Yerel seçimler Türkiye’nin parti başkanı, cumhurbaşkanı, hükümet başkanı, hatta genel kurmay başkanı olan tek bir kişi tarafından, o kişinin getirdiği rejim altında bile yönetilemeyeceğini gösterdi; AKP’nin siyasî hâkimiyetini ve ideolojik hegemonyasını sarstı fakat aynı zamanda tehlikeli bir cepheleşme yarattı.
Millet İttifakı, PKK/HDP ve FETÖ tabanını eteklerinde toplayarak büyük şehirlerin belediyelerini aldı; AKP’nin ekonomi politikalarından ve ideolojik hegemonyasından bunalan ancak siyasî bakımdan türdeş olmayan çok geniş bir kesimin umudu hâline gelerek bir tür “demokrasi cephesi” izlenimi yarattı.
Bu türden geniş ve gevşek cephelerde örgütlü ve kararlı olan gruplar cepheyi yönetenlere kendi taleplerini dayatarak inisiyatifi ele geçirir. İmamoğlu gibi bir unsurun hiçbir programı olamaz, kulaktan dolma bir tip; fakat onun açtığı şemsiyenin altında toplanan örgütlü ve programatik unsurlar bir tür tanımsız “demokrasi” isteyen kitleleri yönlendirebilirler.

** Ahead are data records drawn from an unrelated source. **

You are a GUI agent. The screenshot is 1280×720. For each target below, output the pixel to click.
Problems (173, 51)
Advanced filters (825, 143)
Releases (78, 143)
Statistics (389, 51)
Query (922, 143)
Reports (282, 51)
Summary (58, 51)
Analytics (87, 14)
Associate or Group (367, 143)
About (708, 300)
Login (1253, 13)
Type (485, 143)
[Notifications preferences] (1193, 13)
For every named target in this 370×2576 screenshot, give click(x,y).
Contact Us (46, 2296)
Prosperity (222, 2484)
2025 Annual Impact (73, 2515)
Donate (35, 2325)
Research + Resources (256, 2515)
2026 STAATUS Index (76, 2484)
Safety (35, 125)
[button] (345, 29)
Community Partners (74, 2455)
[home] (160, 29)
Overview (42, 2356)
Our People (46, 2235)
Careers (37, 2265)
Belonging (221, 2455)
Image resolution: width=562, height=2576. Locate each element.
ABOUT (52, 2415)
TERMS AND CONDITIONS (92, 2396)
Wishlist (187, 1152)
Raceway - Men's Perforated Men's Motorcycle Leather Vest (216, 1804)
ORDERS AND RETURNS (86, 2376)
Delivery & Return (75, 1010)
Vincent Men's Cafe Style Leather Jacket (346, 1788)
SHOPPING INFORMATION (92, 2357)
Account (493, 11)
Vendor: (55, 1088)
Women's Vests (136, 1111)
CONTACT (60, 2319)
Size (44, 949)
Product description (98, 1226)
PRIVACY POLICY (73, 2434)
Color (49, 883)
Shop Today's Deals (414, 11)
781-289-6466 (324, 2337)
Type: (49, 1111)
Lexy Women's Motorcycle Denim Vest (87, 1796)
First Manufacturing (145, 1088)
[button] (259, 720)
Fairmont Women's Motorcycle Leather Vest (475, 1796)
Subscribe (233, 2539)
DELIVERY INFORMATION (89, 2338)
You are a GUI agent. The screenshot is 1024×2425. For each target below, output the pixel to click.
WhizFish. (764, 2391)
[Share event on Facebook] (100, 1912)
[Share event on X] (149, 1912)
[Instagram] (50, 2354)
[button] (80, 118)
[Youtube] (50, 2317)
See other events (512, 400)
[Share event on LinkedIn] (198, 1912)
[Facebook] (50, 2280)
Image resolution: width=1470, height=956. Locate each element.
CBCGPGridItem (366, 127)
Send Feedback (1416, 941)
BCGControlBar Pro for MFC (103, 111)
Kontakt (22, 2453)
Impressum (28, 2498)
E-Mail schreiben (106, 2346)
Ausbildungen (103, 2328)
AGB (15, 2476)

Söylemin ardındaki niyeti görmek gerekir. Her seçim öncesi “hepimiz demokrasi fidanının güller açmış dalıyız” derken, seçimlerden sonra “biz sırtımızı YPG’ye, YPJ’ye vs. dayıyoruz” diyen HDP’nin ikiyüzlü söylemi asla unutulmamalıdır. Aynısı “Komünist Başkan” için de geçerli. Seçimlerden önce patates soğan, seçimlerden sonra “Dersim!” Maçoğlu, bu bilinçsiz hareketiyle, Güroymak&rs...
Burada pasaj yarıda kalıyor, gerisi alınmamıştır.